SOURCE EXTRACT ->

Citizen-scientists help NAU team prepare for skunk vaccinations


NAU researchers have partnered with northern Arizona communities in an effort to learn more about skunk behavior and determine best methods for vaccination against rabies, a fatal disease that can be spread from skunks to other wildlife, pets and humans.

An oral vaccine for skunks is on the horizon and an experiment in northern Arizona may produce an effective method for delivering the vaccination.

Biologist Tad Theimer and intern Tisheena Talk have cameras at 20 Flagstaff and Sedona homes, where placebo-filled foil packets are placed beneath bird feeders, a popular place for skunks and other animals searching for uneaten seeds.

“Traditionally, you would drive or walk through neighborhoods and throw these small vaccine packets into empty lots or culverts or alleyways and hope an animal would simply come upon it, eat it and vaccinate themselves,” said Theimer, describing vaccination methods used for foxes and raccoons. He said the birdfeeder placement has potential to be a more effective immunization method.

Theimer refers to the homeowners who are helping with the experiment as citizen-scientists. By placing the placebo packets under the birdfeeders at dusk, homeowners prevent the packets from melting under the midday sun or getting eaten by squirrels. The citizen-scientists also make note of whether packets were bitten during the night.

REQUIRED TASKS ->
**A.** In the skunk vaccination article, at how many Flagstaff and Sedona homes have cameras been set up?
**B.** Repeat the portion of the skunk vaccination article that opens with the words "An oral vaccine" and closes with "for uneaten seeds.".
**C.** Pick up the skunk vaccination article after its last sentence and write how it goes on.

SUPPLIED INFORMATION ->
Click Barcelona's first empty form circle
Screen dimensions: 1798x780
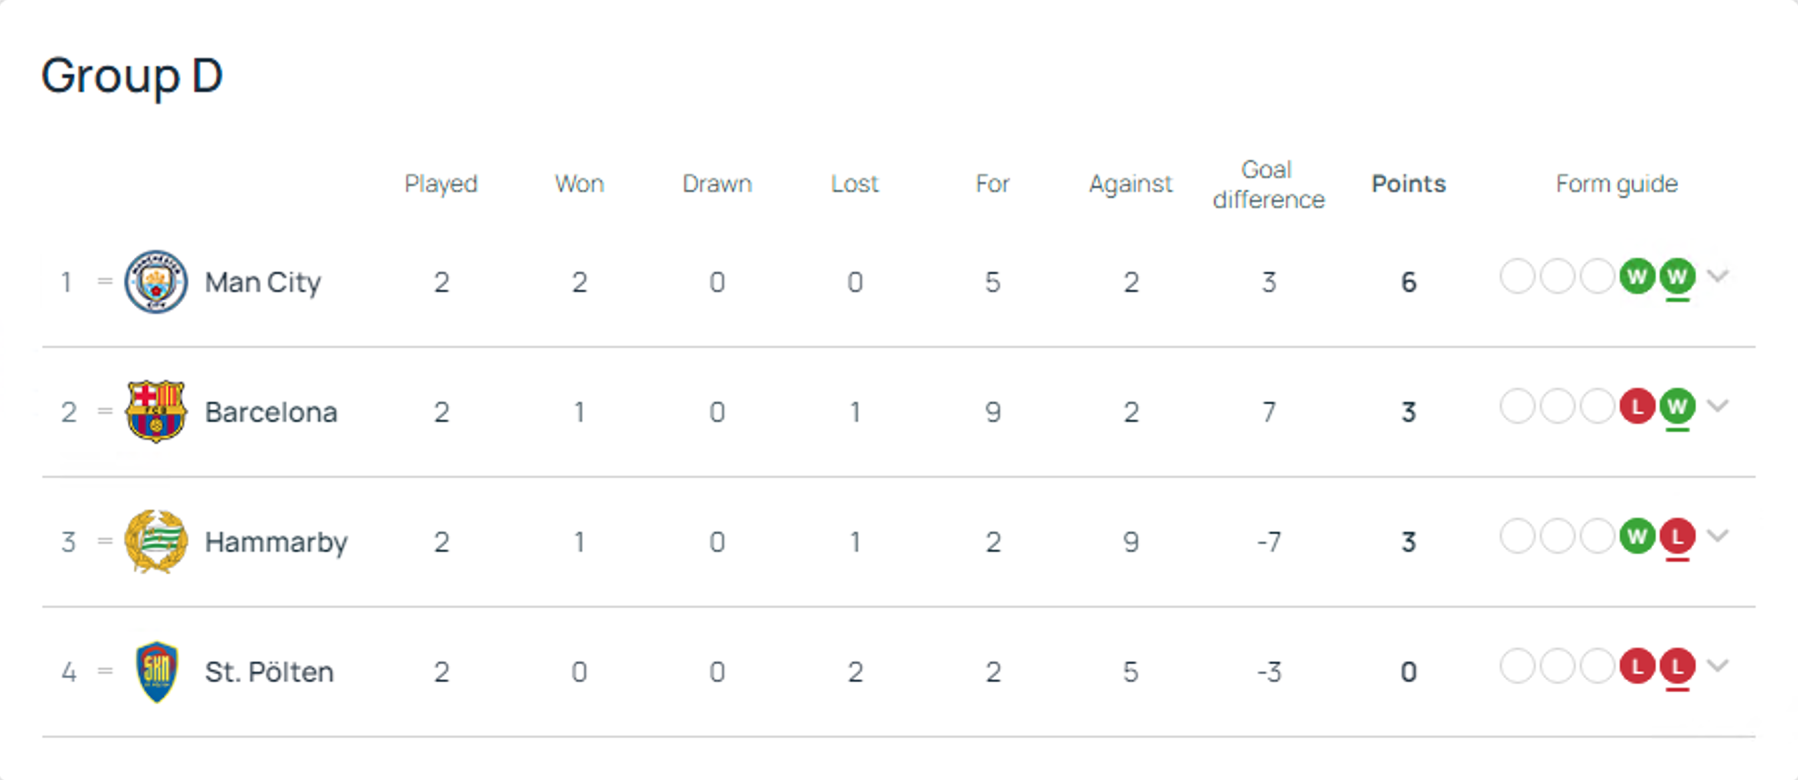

YOUR RESPONSES ->
**A.** 20

**B.**
An oral vaccine for skunks is on the horizon and an experiment in northern Arizona may produce an effective method for delivering the vaccination.

Biologist Tad Theimer and intern Tisheena Talk have cameras at 20 Flagstaff and Sedona homes, where placebo-filled foil packets are placed beneath bird feeders, a popular place for skunks and other animals searching for uneaten seeds.

**C.**
Field cameras used in these experiments capture video and still images, helping the scientists pinpoint the animals’ reactions to the bait.

In an earlier experiment with placement of baits in alleyways and culverts, fewer than one in five packets reached its target. Using birdfeeders this summer, more than half the packets were taken by animals, a potentially positive outcome for future efforts to control rabies in urban wild animals.

Talk, who earned an associate’s degree in veterinary technology from Navajo Technical University, plans to one day become a wildlife veterinarian and said her internship at NAU has been valuable. “What I’m learning about wildlife is important for my career. There has been a lot of hands-on experience,” she said, referring to fieldwork with Theimer and interaction with citizen-scientists.

The project and Talk’s internship are a result of collaboration among NAU, the U.S. Department of Agriculture Animal and Plant Health Inspection Service Wildlife Services and Navajo Technical University in Crownpoint, N.M.